2. Mengenai pertanyaan No. 2, sebelum kami menegaskan keyakinan
Muhammadiyah terhadap Imam Mahdi yang akan muncul pada akhir zaman, perlu anda
ketahui bahwa paham tentang adanya Imam Mahdi berkembang dalam kalangan Syiah
Imamiyah. Menurut Syiah Imamiyah pada akhir zaman akan datang seorang khalifah
yang adil dari keturunan Ali bin Abi Thalib r.a. dengan nama-nama Mahdi, yang
akan berkuasa di seluruh dunia Islam.
Paham tentang Imam
Mahdi pada mulanya termasuk rekayasa dan strategi Syiah Imamiyah untuk
mengimbangi kerajaan Bani Umayyah yang memerintah dengan penuh penindasan
kepada pengikut Ali bin Abi Thalib pada waktu itu. Sementara menunggu munculnya
Imam Mahdi, maka dunia ini dipimpin oleh tokoh-tokoh spiritual Syiah yang kasat
mata (rijalul qhaib) yang susunannya terdiri dari seorang Quthub atau
Qhaus yang diberi nama Insan Kamil, empat orang Autad sebagai menteri,
tujuh orang Abdal, dua belas orang Nukaba’ dan tiga ratus orang Nujaba.

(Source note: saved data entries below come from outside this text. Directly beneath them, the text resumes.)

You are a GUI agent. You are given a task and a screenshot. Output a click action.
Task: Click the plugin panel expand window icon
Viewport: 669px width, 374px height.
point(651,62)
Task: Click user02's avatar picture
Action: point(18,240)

Dengan mudah dapat dibantah
bahwa kerajaan batin itu yang dikendalikan oleh orang-orang kasat mata tersebut
(rijalul qhaib) pada hakikatnya tidak ada, itu hanya imajinasi orang
Syiah, tidak bisa diterima oleh akal dan naql (Syara). Begitu pula
dengan Imam Mahdi yang dalam masyarakat Jawa disebut Ratu Adil. Muhammadiyah
tidak meyakini adanya Imam Mahdi, karena tidak berdasar kepada dalil-dalil yang
mutawatir.
Menurut Ibnu Khaldun, bahwa
cerita tentang Imam Mahdi sangat simpang siur sumbernya dari golongan Syiah,
tidak jelas ujung pangkalnya. Soal Imam Mahdi oleh musuh-musuh Islam dipakai
sebagai senjata untuk merusak Islam, seperti adanya klaim dari Mirza Ghulam, di
samping sebagai Nabi juga sebagai Mahdi.
Memang terdapat beberapa riwayat
yang dinilai bertolakbelakang dan ternilai dhaif dengan kebanyakan
riwayat yang membicarakan seputar masalah ini. Riwayat-riwayat yang lemah dan
bertolakbelakang dengan riwayat-riwayat yang kuat itu di antaranya:
عَنْ
ثَوْبَانَ قَالَ:
قَالَ رَسُولُ
اللهِ صَلَّى اللهُ عَلَيْهِ وَسَلَّمَ: إِذَا رَأَيْتُمُ الرَّايَاتِ السُّوْدِ قَدْ جَاءَتْ من قِبَلِ خُرَاسَانَ فَأْتُوهَا فَإِنَّ فِيْهَا خَلِيْفَةُ اللهِ
اْلمَهْدِيِّ. [رواه أحمد]
Artinya: “Diriwayatkan dari Tsauban, ia
berkata: Rasulullah saw bersabda: Apabila kalian melihat panji-panji hitam
datang dari Khurasan maka datangilah meskipun dengan merangkak di atas es,
karena di dalamnya ada khalifah Allah, (yaitu) al-Mahdi.” [HR. Ahmad]
Dalam sanad riwayat ini
terdapat Ali bin Zaid yang dinilai oleh para ulama kritikus hadits sebagai dha'if.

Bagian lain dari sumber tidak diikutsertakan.